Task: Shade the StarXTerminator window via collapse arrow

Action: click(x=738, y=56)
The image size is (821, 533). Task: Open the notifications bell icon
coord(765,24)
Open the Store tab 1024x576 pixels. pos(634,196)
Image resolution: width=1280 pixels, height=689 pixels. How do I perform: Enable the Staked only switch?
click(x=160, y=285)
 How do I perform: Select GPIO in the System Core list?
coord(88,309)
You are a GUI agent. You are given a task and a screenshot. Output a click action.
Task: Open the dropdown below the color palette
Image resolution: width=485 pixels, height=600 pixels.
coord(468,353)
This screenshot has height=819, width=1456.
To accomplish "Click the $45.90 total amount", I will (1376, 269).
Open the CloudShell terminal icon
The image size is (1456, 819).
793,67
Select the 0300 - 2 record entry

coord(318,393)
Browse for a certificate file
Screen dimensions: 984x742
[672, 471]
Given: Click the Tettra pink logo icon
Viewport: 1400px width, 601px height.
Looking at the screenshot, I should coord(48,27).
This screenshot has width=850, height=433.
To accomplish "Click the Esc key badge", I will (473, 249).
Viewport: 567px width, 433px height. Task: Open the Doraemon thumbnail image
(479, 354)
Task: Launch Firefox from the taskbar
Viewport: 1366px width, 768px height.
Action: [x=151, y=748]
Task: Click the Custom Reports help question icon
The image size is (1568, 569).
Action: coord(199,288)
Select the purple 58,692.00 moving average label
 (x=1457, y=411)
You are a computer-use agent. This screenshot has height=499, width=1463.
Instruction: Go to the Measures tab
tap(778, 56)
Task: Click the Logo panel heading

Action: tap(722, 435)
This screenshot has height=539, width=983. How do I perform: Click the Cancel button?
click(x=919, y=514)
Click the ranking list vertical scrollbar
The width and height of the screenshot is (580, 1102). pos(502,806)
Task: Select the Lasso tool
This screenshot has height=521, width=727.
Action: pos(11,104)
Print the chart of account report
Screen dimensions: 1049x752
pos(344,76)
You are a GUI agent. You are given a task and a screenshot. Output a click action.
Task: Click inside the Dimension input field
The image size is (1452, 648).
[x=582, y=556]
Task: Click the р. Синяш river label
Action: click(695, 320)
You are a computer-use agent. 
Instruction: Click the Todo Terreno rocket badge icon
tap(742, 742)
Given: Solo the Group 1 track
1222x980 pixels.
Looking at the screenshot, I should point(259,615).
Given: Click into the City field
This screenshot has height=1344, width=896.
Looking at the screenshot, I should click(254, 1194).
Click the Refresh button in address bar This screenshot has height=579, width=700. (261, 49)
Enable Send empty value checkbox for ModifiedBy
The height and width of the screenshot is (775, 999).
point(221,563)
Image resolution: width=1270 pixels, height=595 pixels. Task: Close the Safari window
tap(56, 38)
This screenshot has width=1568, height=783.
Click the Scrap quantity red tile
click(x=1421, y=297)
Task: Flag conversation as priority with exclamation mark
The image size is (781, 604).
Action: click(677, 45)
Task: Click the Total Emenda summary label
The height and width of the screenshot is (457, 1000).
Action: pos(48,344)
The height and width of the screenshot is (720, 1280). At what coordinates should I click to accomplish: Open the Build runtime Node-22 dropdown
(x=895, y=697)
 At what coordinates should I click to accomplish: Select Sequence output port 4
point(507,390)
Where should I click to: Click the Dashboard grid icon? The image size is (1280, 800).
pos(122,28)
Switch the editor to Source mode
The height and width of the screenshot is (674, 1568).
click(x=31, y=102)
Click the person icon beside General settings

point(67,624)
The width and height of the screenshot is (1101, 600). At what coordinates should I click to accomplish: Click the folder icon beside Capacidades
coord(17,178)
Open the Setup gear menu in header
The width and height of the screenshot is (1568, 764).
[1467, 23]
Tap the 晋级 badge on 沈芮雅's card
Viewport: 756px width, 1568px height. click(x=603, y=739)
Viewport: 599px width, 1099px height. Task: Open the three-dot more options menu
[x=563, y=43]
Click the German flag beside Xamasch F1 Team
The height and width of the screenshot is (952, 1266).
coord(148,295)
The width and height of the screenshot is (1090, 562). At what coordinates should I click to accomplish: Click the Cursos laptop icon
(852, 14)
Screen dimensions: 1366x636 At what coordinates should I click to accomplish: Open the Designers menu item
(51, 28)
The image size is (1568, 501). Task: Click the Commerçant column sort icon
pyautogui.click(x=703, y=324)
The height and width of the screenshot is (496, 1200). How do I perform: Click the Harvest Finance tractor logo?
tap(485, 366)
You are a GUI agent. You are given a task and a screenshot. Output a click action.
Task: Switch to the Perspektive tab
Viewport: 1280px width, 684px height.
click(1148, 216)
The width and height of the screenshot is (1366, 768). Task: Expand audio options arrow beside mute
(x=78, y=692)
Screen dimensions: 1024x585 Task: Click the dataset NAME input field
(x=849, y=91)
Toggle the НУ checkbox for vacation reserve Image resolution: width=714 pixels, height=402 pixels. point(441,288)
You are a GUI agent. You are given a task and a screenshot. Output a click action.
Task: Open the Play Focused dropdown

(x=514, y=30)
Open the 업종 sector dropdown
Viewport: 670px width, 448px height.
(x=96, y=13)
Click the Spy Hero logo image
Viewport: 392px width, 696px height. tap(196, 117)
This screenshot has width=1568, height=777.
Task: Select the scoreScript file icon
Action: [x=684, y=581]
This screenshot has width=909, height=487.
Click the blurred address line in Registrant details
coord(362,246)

================

*Exercise prompt*
When the material above has been read, copy all of it exactly.

*Answer box*
Task: Shade the StarXTerminator window via collapse arrow

Action: click(x=738, y=56)
The image size is (821, 533). Task: Open the notifications bell icon
coord(765,24)
Open the Store tab 1024x576 pixels. pos(634,196)
Image resolution: width=1280 pixels, height=689 pixels. How do I perform: Enable the Staked only switch?
click(x=160, y=285)
 How do I perform: Select GPIO in the System Core list?
coord(88,309)
You are a GUI agent. You are given a task and a screenshot. Output a click action.
Task: Open the dropdown below the color palette
Image resolution: width=485 pixels, height=600 pixels.
coord(468,353)
This screenshot has height=819, width=1456.
To accomplish "Click the $45.90 total amount", I will (1376, 269).
Open the CloudShell terminal icon
The image size is (1456, 819).
793,67
Select the 0300 - 2 record entry

coord(318,393)
Browse for a certificate file
Screen dimensions: 984x742
[672, 471]
Given: Click the Tettra pink logo icon
Viewport: 1400px width, 601px height.
Looking at the screenshot, I should coord(48,27).
This screenshot has width=850, height=433.
To accomplish "Click the Esc key badge", I will (473, 249).
Viewport: 567px width, 433px height. Task: Open the Doraemon thumbnail image
(479, 354)
Task: Launch Firefox from the taskbar
Viewport: 1366px width, 768px height.
Action: [x=151, y=748]
Task: Click the Custom Reports help question icon
The image size is (1568, 569).
Action: coord(199,288)
Select the purple 58,692.00 moving average label
 (x=1457, y=411)
You are a computer-use agent. This screenshot has height=499, width=1463.
Instruction: Go to the Measures tab
tap(778, 56)
Task: Click the Logo panel heading

Action: tap(722, 435)
This screenshot has height=539, width=983. How do I perform: Click the Cancel button?
click(x=919, y=514)
Click the ranking list vertical scrollbar
The width and height of the screenshot is (580, 1102). pos(502,806)
Task: Select the Lasso tool
This screenshot has height=521, width=727.
Action: pos(11,104)
Print the chart of account report
Screen dimensions: 1049x752
pos(344,76)
You are a GUI agent. You are given a task and a screenshot. Output a click action.
Task: Click inside the Dimension input field
The image size is (1452, 648).
[x=582, y=556]
Task: Click the р. Синяш river label
Action: click(695, 320)
You are a computer-use agent. 
Instruction: Click the Todo Terreno rocket badge icon
tap(742, 742)
Given: Solo the Group 1 track
1222x980 pixels.
Looking at the screenshot, I should point(259,615).
Given: Click into the City field
This screenshot has height=1344, width=896.
Looking at the screenshot, I should click(254, 1194).
Click the Refresh button in address bar This screenshot has height=579, width=700. (261, 49)
Enable Send empty value checkbox for ModifiedBy
The height and width of the screenshot is (775, 999).
point(221,563)
Image resolution: width=1270 pixels, height=595 pixels. Task: Close the Safari window
tap(56, 38)
This screenshot has width=1568, height=783.
Click the Scrap quantity red tile
click(x=1421, y=297)
Task: Flag conversation as priority with exclamation mark
The image size is (781, 604).
Action: click(677, 45)
Task: Click the Total Emenda summary label
The height and width of the screenshot is (457, 1000).
Action: pos(48,344)
The height and width of the screenshot is (720, 1280). At what coordinates should I click to accomplish: Open the Build runtime Node-22 dropdown
(x=895, y=697)
 At what coordinates should I click to accomplish: Select Sequence output port 4
point(507,390)
Where should I click to: Click the Dashboard grid icon? The image size is (1280, 800).
pos(122,28)
Switch the editor to Source mode
The height and width of the screenshot is (674, 1568).
click(x=31, y=102)
Click the person icon beside General settings

point(67,624)
The width and height of the screenshot is (1101, 600). At what coordinates should I click to accomplish: Click the folder icon beside Capacidades
coord(17,178)
Open the Setup gear menu in header
The width and height of the screenshot is (1568, 764).
[1467, 23]
Tap the 晋级 badge on 沈芮雅's card
Viewport: 756px width, 1568px height. click(x=603, y=739)
Viewport: 599px width, 1099px height. Task: Open the three-dot more options menu
[x=563, y=43]
Click the German flag beside Xamasch F1 Team
The height and width of the screenshot is (952, 1266).
coord(148,295)
The width and height of the screenshot is (1090, 562). At what coordinates should I click to accomplish: Click the Cursos laptop icon
(852, 14)
Screen dimensions: 1366x636 At what coordinates should I click to accomplish: Open the Designers menu item
(51, 28)
The image size is (1568, 501). Task: Click the Commerçant column sort icon
pyautogui.click(x=703, y=324)
The height and width of the screenshot is (496, 1200). How do I perform: Click the Harvest Finance tractor logo?
tap(485, 366)
You are a GUI agent. You are given a task and a screenshot. Output a click action.
Task: Switch to the Perspektive tab
Viewport: 1280px width, 684px height.
click(1148, 216)
The width and height of the screenshot is (1366, 768). Task: Expand audio options arrow beside mute
(x=78, y=692)
Screen dimensions: 1024x585 Task: Click the dataset NAME input field
(x=849, y=91)
Toggle the НУ checkbox for vacation reserve Image resolution: width=714 pixels, height=402 pixels. point(441,288)
You are a GUI agent. You are given a task and a screenshot. Output a click action.
Task: Open the Play Focused dropdown

(x=514, y=30)
Open the 업종 sector dropdown
Viewport: 670px width, 448px height.
(x=96, y=13)
Click the Spy Hero logo image
Viewport: 392px width, 696px height. tap(196, 117)
This screenshot has width=1568, height=777.
Task: Select the scoreScript file icon
Action: [x=684, y=581]
This screenshot has width=909, height=487.
Click the blurred address line in Registrant details
coord(362,246)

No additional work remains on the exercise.